Andres Kudacki/AP

Trump’s Budget Cuts Could Make New York City Commuters Even More Vulnerable To Attacks

The administration wants to slash funds from urban anti-terrorism programs to fund a wall with Mexico.

New York is more reliant on public transportation than other US cities and the attempted attack in the Port Authority this morning highlights the city’s vulnerability, security experts say. The Trump administration’s priorities, and the president’s on-going battle with America’s big cities over immigration, could make things more dangerous.

About 7.5 million Americans, just 5.1% of the country’s total, commute by public transportation every day (the vast majority of Americans drive to work instead). The New York City region is by far the most dependent on public transportation in the nation, with almost six times as many passengers than the next-closest region, Los Angeles.

Public transportation is controlled and policed by a patchwork of local and state governments, and sometimes even private owners. Many of these operators have been constrained by recent budget cuts, and face even more belt-tightening under the Trump-backed tax reform bill, which could trim state and local tax revenue. Much of the transportation was built long before terrorism was a serious concern, and modifying these networks would be costly, or nearly impossible.

The Metro-North railway system, for example, which carries about 300,000 people every weekday, stops outside of Manhattan at a series of open-air train platforms with no security whatsoever. There are no metal detectors or screening systems on any US subways, or at the entrances to most bus terminals.

Passengers take nearly 5.7 million rides a day on the New York City subway system, the most in the US, but far fewer than in Asian capitals including Tokyo and Seoul.

Extra security is built into new transportation networks: in New Delhi, India, for example, everyone who gets onto a city subway goes through a metal detector and their bags are x-rayed. Security on China’s trains includes luggage screening and limits on matches and lighters. Parts of New York’s subways, however, are over a century old.

On Monday morning, tuspect Akayed Ullah allegedly detonated a homemade pipe bomb in the subway tunnel between Times Square and the Port Authority bus terminal, injuring three. Police officers prevented a much more serious incident, however, because they stopped Ullah from detonating another bomb, the New York Daily News reported.

The time and place were carefully chosen, security experts say.

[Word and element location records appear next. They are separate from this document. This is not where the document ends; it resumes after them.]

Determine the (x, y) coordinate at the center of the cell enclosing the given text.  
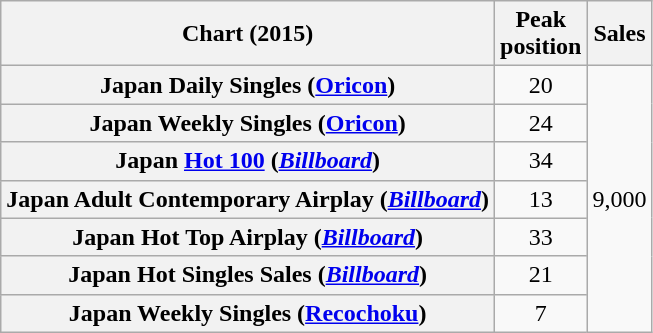
Japan Adult Contemporary Airplay (Billboard) (248, 199)
Sales (620, 34)
33 (541, 237)
Japan Daily Singles (Oricon) (248, 85)
Japan Hot Singles Sales (Billboard) (248, 275)
34 (541, 161)
Chart (2015) (248, 34)
20 (541, 85)
21 (541, 275)
Peakposition (541, 34)
Japan Weekly Singles (Oricon) (248, 123)
Japan Hot 100 (Billboard) (248, 161)
Japan Weekly Singles (Recochoku) (248, 313)
24 (541, 123)
7 (541, 313)
Japan Hot Top Airplay (Billboard) (248, 237)
13 (541, 199)
9,000 (620, 199)
Extract the [X, Y] coordinate from the center of the cell holding the provided text.  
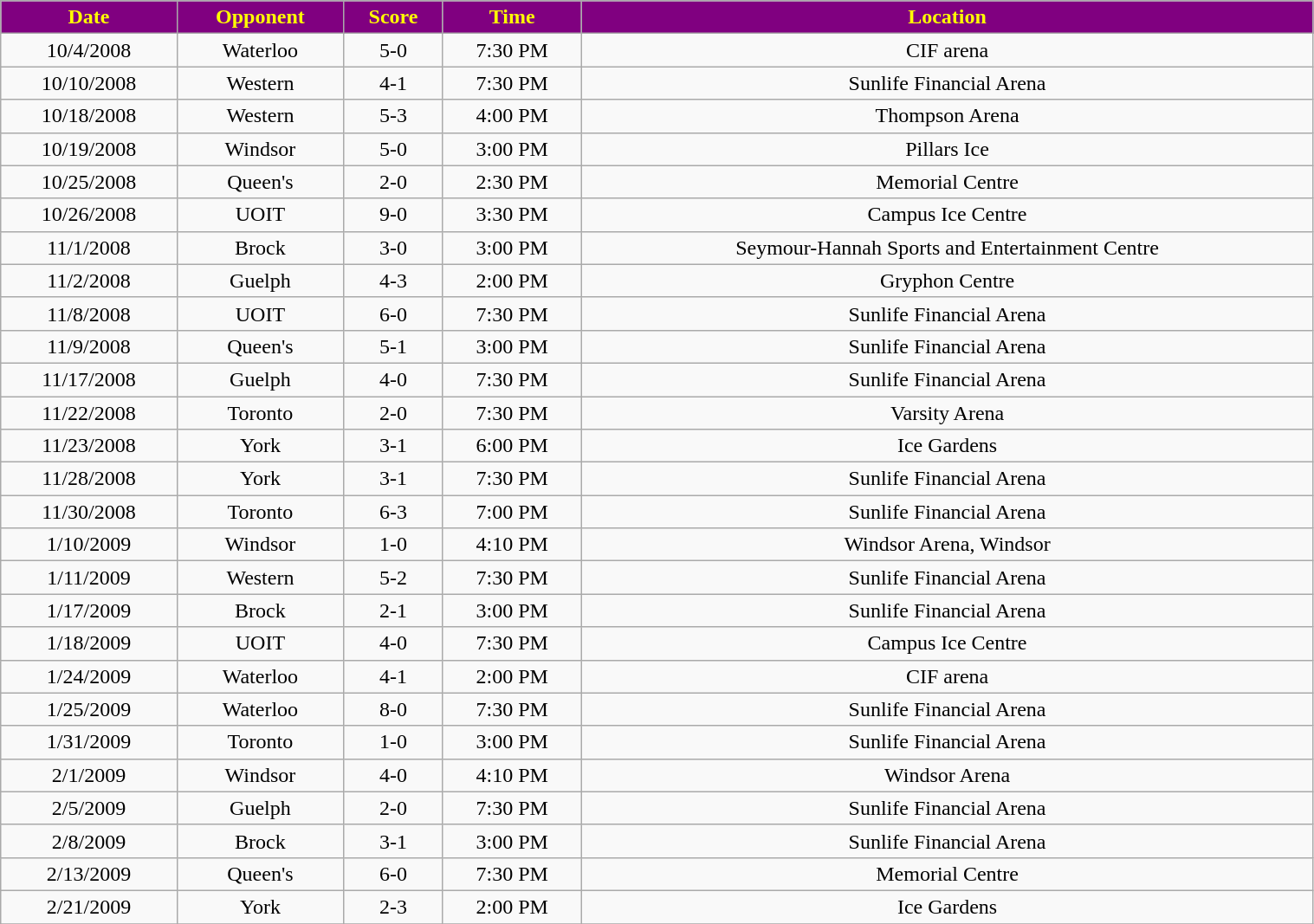
Opponent [260, 17]
Location [948, 17]
6:00 PM [512, 446]
Time [512, 17]
2-1 [393, 611]
10/18/2008 [89, 116]
4-3 [393, 281]
Gryphon Centre [948, 281]
7:00 PM [512, 512]
4:00 PM [512, 116]
9-0 [393, 215]
11/2/2008 [89, 281]
1/10/2009 [89, 545]
1/25/2009 [89, 709]
1/11/2009 [89, 578]
2/8/2009 [89, 841]
10/19/2008 [89, 149]
5-1 [393, 346]
1/17/2009 [89, 611]
Thompson Arena [948, 116]
Windsor Arena [948, 775]
Pillars Ice [948, 149]
1/24/2009 [89, 676]
3-0 [393, 248]
5-3 [393, 116]
10/10/2008 [89, 83]
11/8/2008 [89, 314]
Seymour-Hannah Sports and Entertainment Centre [948, 248]
5-2 [393, 578]
1/31/2009 [89, 742]
Score [393, 17]
11/23/2008 [89, 446]
6-3 [393, 512]
3:30 PM [512, 215]
11/30/2008 [89, 512]
2/21/2009 [89, 907]
2/13/2009 [89, 874]
2/1/2009 [89, 775]
11/22/2008 [89, 413]
Date [89, 17]
Varsity Arena [948, 413]
Windsor Arena, Windsor [948, 545]
2/5/2009 [89, 808]
10/26/2008 [89, 215]
10/25/2008 [89, 182]
11/28/2008 [89, 479]
2-3 [393, 907]
10/4/2008 [89, 50]
2:30 PM [512, 182]
8-0 [393, 709]
11/9/2008 [89, 346]
1/18/2009 [89, 644]
11/1/2008 [89, 248]
11/17/2008 [89, 379]
Pinpoint the cell where the given text exists, returning its (x, y) midpoint coordinate. 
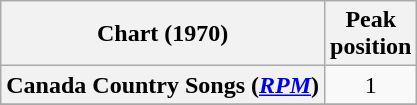
Chart (1970) (163, 34)
Canada Country Songs (RPM) (163, 85)
1 (371, 85)
Peak position (371, 34)
Scan for the cell matching the given text and deliver its [X, Y] coordinate at center. 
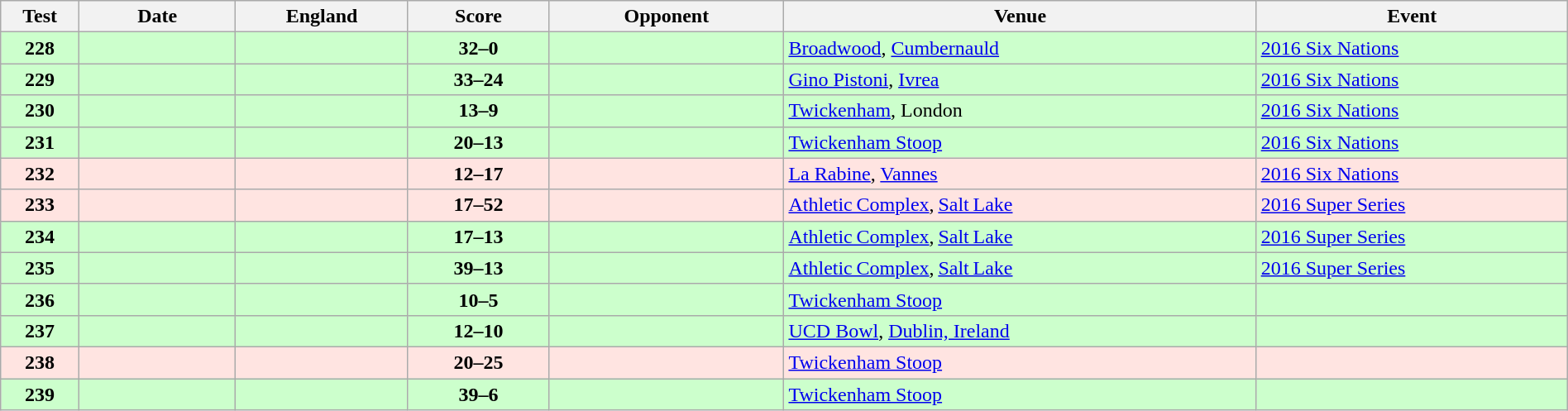
233 [40, 205]
39–6 [478, 394]
231 [40, 142]
232 [40, 174]
La Rabine, Vannes [1021, 174]
229 [40, 79]
Venue [1021, 17]
10–5 [478, 299]
39–13 [478, 268]
England [322, 17]
238 [40, 362]
12–17 [478, 174]
234 [40, 237]
Twickenham, London [1021, 111]
17–52 [478, 205]
239 [40, 394]
UCD Bowl, Dublin, Ireland [1021, 331]
20–25 [478, 362]
Broadwood, Cumbernauld [1021, 48]
Test [40, 17]
Gino Pistoni, Ivrea [1021, 79]
Opponent [667, 17]
Score [478, 17]
230 [40, 111]
236 [40, 299]
32–0 [478, 48]
Date [157, 17]
33–24 [478, 79]
12–10 [478, 331]
20–13 [478, 142]
13–9 [478, 111]
228 [40, 48]
237 [40, 331]
17–13 [478, 237]
Event [1412, 17]
235 [40, 268]
From the cell containing the given text, extract its center point as [X, Y] coordinate. 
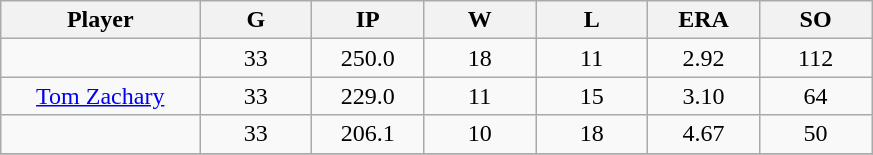
50 [816, 134]
64 [816, 96]
L [592, 20]
250.0 [368, 58]
2.92 [704, 58]
112 [816, 58]
Tom Zachary [100, 96]
IP [368, 20]
206.1 [368, 134]
ERA [704, 20]
4.67 [704, 134]
3.10 [704, 96]
Player [100, 20]
229.0 [368, 96]
10 [480, 134]
15 [592, 96]
G [256, 20]
SO [816, 20]
W [480, 20]
From the cell containing the given text, extract its center point as (X, Y) coordinate. 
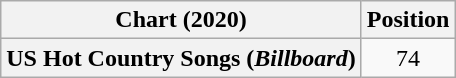
US Hot Country Songs (Billboard) (181, 58)
74 (408, 58)
Position (408, 20)
Chart (2020) (181, 20)
Search for the cell housing the specified text and yield its (x, y) center coordinate. 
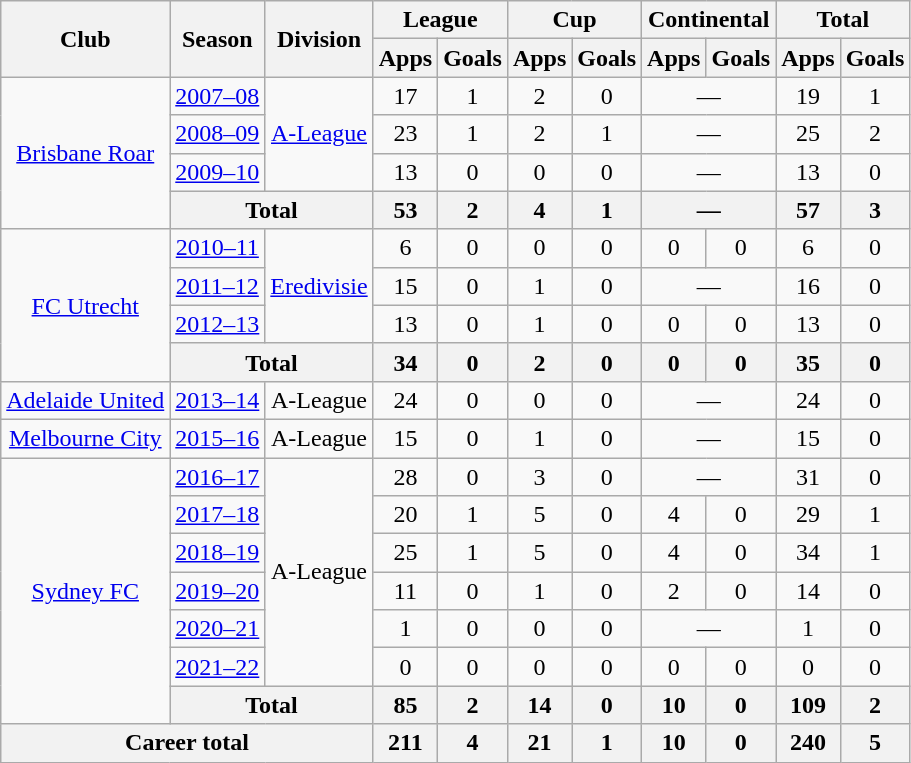
Division (319, 39)
2008–09 (218, 134)
2007–08 (218, 96)
2009–10 (218, 172)
League (440, 20)
2019–20 (218, 591)
20 (405, 515)
16 (808, 286)
109 (808, 705)
19 (808, 96)
2020–21 (218, 629)
35 (808, 362)
2012–13 (218, 324)
2010–11 (218, 248)
17 (405, 96)
Career total (187, 743)
240 (808, 743)
Club (86, 39)
2013–14 (218, 400)
23 (405, 134)
29 (808, 515)
28 (405, 477)
Sydney FC (86, 591)
31 (808, 477)
Continental (709, 20)
2021–22 (218, 667)
Brisbane Roar (86, 153)
Eredivisie (319, 286)
21 (539, 743)
Melbourne City (86, 438)
2011–12 (218, 286)
2016–17 (218, 477)
Adelaide United (86, 400)
2018–19 (218, 553)
11 (405, 591)
Season (218, 39)
FC Utrecht (86, 305)
211 (405, 743)
53 (405, 210)
57 (808, 210)
85 (405, 705)
2017–18 (218, 515)
Cup (574, 20)
2015–16 (218, 438)
Capture the cell that displays the provided text and extract its (x, y) central coordinate. 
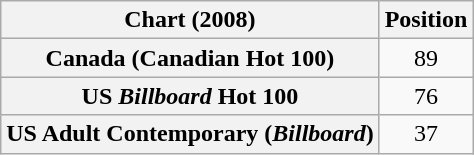
Chart (2008) (190, 20)
89 (426, 58)
76 (426, 96)
37 (426, 134)
US Adult Contemporary (Billboard) (190, 134)
US Billboard Hot 100 (190, 96)
Canada (Canadian Hot 100) (190, 58)
Position (426, 20)
For the text-containing cell, return its midpoint in (x, y) coordinate format. 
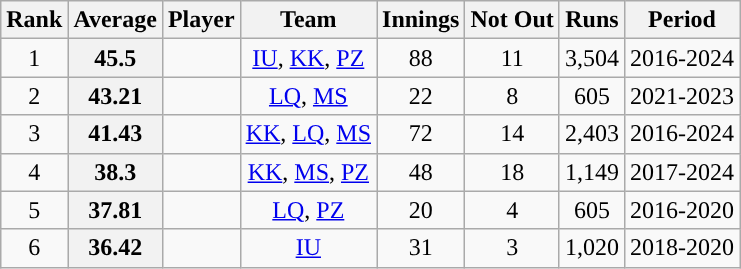
Not Out (512, 20)
1,020 (592, 248)
LQ, PZ (308, 210)
LQ, MS (308, 96)
14 (512, 134)
Innings (421, 20)
31 (421, 248)
KK, MS, PZ (308, 172)
Average (116, 20)
36.42 (116, 248)
48 (421, 172)
2017-2024 (682, 172)
22 (421, 96)
8 (512, 96)
2021-2023 (682, 96)
45.5 (116, 58)
5 (34, 210)
KK, LQ, MS (308, 134)
Rank (34, 20)
41.43 (116, 134)
18 (512, 172)
38.3 (116, 172)
Player (201, 20)
IU, KK, PZ (308, 58)
Team (308, 20)
IU (308, 248)
37.81 (116, 210)
1 (34, 58)
2018-2020 (682, 248)
Runs (592, 20)
3,504 (592, 58)
11 (512, 58)
2,403 (592, 134)
43.21 (116, 96)
72 (421, 134)
2016-2020 (682, 210)
2 (34, 96)
Period (682, 20)
88 (421, 58)
6 (34, 248)
20 (421, 210)
1,149 (592, 172)
Find where the given text appears and provide that cell's center as [x, y] coordinate. 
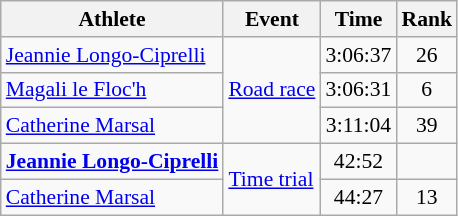
Time trial [272, 180]
Athlete [112, 19]
3:06:31 [358, 90]
3:11:04 [358, 126]
42:52 [358, 162]
26 [426, 55]
3:06:37 [358, 55]
Rank [426, 19]
Time [358, 19]
13 [426, 197]
6 [426, 90]
44:27 [358, 197]
Magali le Floc'h [112, 90]
39 [426, 126]
Event [272, 19]
Road race [272, 90]
From the cell containing the given text, extract its center point as [X, Y] coordinate. 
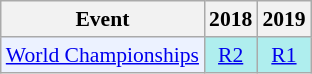
2019 [284, 19]
R2 [230, 55]
World Championships [102, 55]
2018 [230, 19]
R1 [284, 55]
Event [102, 19]
Identify which cell holds the provided text, then report its [x, y] central coordinate. 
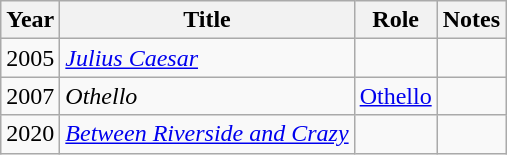
2020 [30, 134]
Notes [471, 20]
2007 [30, 96]
Title [207, 20]
Year [30, 20]
Role [396, 20]
Julius Caesar [207, 58]
2005 [30, 58]
Between Riverside and Crazy [207, 134]
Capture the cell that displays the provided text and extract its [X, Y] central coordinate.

“It’s Monday morning at 7:30am. That’s not an accident,” said James Norton, a former Department of Homeland Security official who worked in the George W. Bush administration, and now heads Play-Action Strategies, a DC consulting firm.

Security costs money and slows commutes, and decisions about how much screening to put up on public transportation are made using a “risk formula,” Norton said. US public transportation owners have calculated that the most effective use of money was screening in aviation, and relying on backup like roaming federal security teams on trains and buses.

“We may have been lucky for the last 15 years, and its seems like the luck is running out,” Norton said, citing the two terrorism-related incidents in New York City in less than two months.

But the Trump administration has proposed a budget that slashes fundsfrom some DHS anti-terrorism programs in order to fund a wall with Mexico, he pointed out. Incidents like Monday’s mean we “have to ask if that’s the best place to put the money,” Norton said.

Under Trump, the Department of Justice is also trying to cut security funding from so-called sanctuary cities, including New York, which refuse to enforce the administration’s policies on undocumented immigrants. After the Oct. 31 terrorism attack in New York that killed eight, New York senator Charles Schumer called on Trump to rescind terrorism-related budget cuts.